Last year, the General Directory of Internal Security (DGSI) succeeded the DCRI, which had been created in 2008 under President Nicolas Sarkozy, from the fusion of the Directory of Territorial Surveillance (DST) – serving a judicial and operational vocation above all – and General Intelligence (RG) – the information service which does not have any judicial role. This hybrid organism, which absorbed all of the faults of its two components, began to rapidly rack up failures and errors (see the Verchère-Urvoas report of 2013). Since it is better able to spy on journalists than fighting against jihadism, the DGSI had a lot of intelligence on thousands of dangerous individuals at its disposal, but, due to its lack of a serious criminological component, it struggled to find the means for identifying those who were actually ready to carry out attacks. In addition, it never understood that the terrorists of today are not like Bin Laden, but are rather young bandits from the ‘hoods’. The attacks of recent years are the result. In Tunisia, after the attack on the Prado Museum, all those responsible for intelligence were dismissed from their positions. We can only regret that the same didn’t happen in France.
The Islamic State does not hide its contempt for a Western civilisation that it holds to be ‘decadent and depraved’. What do you say?
That the West today is decadent is a fact – and it is equally a fact that the Western interventions in the Near East have only had the result of generalising civil war and chaos since 1990. But the worst response would be to glorify our defects. On the contrary, it is decadence that makes us incapable of truly facing jihadism, to a degree that is the prelude to dissolution. After the attacks in January, François Hollande exhorted us to get back to ‘consuming’. Lately, he called for ‘entertainment’ to continue. The ceremony at Les Invalides was a call to tears, not to battle. However, it is not with variety songs that we stimulate courage and will, or recreate the conditions for national fellowship. As Olivier Zajec wrote, ‘It is nations, and not consumption or morality, that give form and meaning to the world.’
War is a form of relationship with another that also implies a relation with oneself. This means that in order to ‘know what our interests are, we must first know who we are’ (Hubert Védrine).
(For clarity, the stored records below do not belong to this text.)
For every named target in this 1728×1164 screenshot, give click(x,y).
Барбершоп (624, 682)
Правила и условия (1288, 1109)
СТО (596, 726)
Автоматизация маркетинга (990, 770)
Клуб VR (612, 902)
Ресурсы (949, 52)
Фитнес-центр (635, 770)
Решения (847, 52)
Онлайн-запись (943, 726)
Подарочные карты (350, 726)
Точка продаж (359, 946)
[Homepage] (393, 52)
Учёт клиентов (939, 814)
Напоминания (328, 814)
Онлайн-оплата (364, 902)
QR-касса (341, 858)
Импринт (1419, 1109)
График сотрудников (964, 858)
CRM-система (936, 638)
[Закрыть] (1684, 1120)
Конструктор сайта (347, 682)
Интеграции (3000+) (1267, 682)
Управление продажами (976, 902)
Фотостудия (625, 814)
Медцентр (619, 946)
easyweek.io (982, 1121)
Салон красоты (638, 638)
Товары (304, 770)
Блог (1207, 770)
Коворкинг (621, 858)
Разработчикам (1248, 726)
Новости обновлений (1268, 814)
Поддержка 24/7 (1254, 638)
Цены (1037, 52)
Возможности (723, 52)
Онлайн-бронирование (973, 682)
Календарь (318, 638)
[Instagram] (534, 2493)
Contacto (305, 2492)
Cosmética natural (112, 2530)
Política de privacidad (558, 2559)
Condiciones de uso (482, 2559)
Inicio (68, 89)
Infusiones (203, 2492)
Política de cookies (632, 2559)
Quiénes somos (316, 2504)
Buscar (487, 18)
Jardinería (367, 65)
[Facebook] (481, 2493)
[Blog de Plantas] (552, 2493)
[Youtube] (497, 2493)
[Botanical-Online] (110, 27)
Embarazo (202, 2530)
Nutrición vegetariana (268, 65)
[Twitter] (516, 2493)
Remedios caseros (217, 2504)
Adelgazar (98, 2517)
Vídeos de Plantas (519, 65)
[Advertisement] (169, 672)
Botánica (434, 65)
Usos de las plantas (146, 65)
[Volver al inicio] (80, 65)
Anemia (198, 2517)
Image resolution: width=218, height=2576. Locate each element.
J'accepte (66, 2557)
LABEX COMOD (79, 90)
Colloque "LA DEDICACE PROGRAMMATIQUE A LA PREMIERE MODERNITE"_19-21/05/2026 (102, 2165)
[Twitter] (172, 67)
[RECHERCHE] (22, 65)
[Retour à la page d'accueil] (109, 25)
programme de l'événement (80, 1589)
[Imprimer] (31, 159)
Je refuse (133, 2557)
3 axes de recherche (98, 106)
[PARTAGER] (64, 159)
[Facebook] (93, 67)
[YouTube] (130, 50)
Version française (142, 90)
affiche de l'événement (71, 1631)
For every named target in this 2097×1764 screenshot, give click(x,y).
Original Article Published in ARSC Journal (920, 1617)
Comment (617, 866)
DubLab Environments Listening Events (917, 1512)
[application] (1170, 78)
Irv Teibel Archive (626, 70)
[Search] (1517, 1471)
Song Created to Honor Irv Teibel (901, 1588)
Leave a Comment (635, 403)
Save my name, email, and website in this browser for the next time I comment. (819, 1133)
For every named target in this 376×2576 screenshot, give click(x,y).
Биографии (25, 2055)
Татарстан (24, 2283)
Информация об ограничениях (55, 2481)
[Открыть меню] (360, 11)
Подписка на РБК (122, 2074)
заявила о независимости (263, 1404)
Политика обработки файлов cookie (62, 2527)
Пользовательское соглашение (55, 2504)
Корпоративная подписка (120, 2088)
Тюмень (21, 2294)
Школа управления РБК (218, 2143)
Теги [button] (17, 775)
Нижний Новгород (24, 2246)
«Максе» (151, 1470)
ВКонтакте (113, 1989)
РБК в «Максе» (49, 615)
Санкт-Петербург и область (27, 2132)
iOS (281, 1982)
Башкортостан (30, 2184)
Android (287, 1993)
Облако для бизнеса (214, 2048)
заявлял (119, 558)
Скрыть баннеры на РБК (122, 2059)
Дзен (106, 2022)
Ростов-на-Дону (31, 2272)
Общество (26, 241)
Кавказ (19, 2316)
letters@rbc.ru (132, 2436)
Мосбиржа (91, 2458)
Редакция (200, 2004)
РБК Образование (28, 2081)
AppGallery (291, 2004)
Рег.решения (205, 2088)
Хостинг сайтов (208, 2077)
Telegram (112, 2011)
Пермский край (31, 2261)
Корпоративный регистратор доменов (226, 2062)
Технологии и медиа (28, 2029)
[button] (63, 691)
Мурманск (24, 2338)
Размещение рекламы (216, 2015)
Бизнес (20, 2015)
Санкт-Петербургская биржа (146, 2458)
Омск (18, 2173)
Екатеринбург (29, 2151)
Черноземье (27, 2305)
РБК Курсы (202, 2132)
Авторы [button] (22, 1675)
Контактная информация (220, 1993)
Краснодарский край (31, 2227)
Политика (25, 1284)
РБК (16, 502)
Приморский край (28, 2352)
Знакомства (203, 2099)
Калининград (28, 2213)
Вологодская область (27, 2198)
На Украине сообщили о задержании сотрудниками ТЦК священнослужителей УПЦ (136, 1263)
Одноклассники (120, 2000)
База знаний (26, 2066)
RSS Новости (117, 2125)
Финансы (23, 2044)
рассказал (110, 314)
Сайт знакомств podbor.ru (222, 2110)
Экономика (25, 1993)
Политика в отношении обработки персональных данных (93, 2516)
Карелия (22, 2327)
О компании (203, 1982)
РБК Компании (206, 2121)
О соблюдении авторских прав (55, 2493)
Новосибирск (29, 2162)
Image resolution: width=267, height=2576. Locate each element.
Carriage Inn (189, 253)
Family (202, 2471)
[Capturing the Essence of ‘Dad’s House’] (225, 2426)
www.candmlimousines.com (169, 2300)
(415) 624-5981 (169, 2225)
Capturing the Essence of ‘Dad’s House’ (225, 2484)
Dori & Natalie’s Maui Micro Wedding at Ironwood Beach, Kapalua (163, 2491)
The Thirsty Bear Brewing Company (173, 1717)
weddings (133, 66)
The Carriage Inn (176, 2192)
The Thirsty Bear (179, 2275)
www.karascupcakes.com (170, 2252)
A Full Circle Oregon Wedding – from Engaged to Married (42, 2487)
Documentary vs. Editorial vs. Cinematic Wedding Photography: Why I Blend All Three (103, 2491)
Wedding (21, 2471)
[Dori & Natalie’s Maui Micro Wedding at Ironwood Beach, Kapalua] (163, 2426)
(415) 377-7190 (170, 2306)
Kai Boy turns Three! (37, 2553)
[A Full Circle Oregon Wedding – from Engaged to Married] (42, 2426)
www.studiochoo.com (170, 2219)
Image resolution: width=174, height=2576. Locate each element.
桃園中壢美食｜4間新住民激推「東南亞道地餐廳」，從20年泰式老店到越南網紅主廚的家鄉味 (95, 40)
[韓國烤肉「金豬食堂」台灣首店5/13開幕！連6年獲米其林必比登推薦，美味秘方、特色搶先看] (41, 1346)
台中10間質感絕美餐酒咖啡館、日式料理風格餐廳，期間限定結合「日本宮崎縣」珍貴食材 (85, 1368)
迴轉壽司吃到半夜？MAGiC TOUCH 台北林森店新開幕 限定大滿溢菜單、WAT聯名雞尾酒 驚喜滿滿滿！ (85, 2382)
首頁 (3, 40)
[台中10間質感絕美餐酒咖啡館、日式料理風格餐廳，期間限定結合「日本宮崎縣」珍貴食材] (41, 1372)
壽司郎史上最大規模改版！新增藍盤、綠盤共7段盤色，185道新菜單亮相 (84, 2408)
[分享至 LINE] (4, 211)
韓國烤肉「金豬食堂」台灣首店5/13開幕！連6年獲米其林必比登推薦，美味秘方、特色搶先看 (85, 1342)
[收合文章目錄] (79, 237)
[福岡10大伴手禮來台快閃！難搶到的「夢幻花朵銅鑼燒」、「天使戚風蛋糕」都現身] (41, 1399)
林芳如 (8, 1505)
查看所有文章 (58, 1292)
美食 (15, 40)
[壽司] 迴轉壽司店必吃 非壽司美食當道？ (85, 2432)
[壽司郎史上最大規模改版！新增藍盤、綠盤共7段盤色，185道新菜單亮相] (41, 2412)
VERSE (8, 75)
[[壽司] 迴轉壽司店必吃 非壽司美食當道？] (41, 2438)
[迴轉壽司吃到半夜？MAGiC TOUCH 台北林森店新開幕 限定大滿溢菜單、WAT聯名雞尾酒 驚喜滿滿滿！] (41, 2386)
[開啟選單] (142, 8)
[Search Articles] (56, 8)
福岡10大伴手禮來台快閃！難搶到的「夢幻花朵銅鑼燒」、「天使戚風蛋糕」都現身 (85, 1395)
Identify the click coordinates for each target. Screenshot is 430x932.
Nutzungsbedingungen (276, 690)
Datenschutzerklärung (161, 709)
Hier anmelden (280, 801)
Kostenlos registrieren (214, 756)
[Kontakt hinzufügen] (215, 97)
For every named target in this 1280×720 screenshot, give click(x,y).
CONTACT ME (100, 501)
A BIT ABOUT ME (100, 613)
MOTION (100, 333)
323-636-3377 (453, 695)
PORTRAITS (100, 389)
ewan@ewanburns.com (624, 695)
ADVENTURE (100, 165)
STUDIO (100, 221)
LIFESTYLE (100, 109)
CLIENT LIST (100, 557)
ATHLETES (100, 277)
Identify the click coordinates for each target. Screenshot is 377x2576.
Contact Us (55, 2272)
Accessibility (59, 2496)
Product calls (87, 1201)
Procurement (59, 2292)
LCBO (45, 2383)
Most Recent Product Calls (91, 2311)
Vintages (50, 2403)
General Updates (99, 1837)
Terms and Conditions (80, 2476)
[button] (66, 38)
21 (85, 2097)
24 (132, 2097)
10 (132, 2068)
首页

In The Need for Roots, Simone Weil stated that ‘uprooted beings only have two possible behaviours: they fall into an inertia of the soul nearly equivalent to death, or they throw themselves into an activity which tends to uproot even more, often by the most violent methods, for those who are not yet or only partially uprooted’. In the face of a universalism that is leading to uprooting, Europe has no other alternative than to affirm that which properly constitutes it.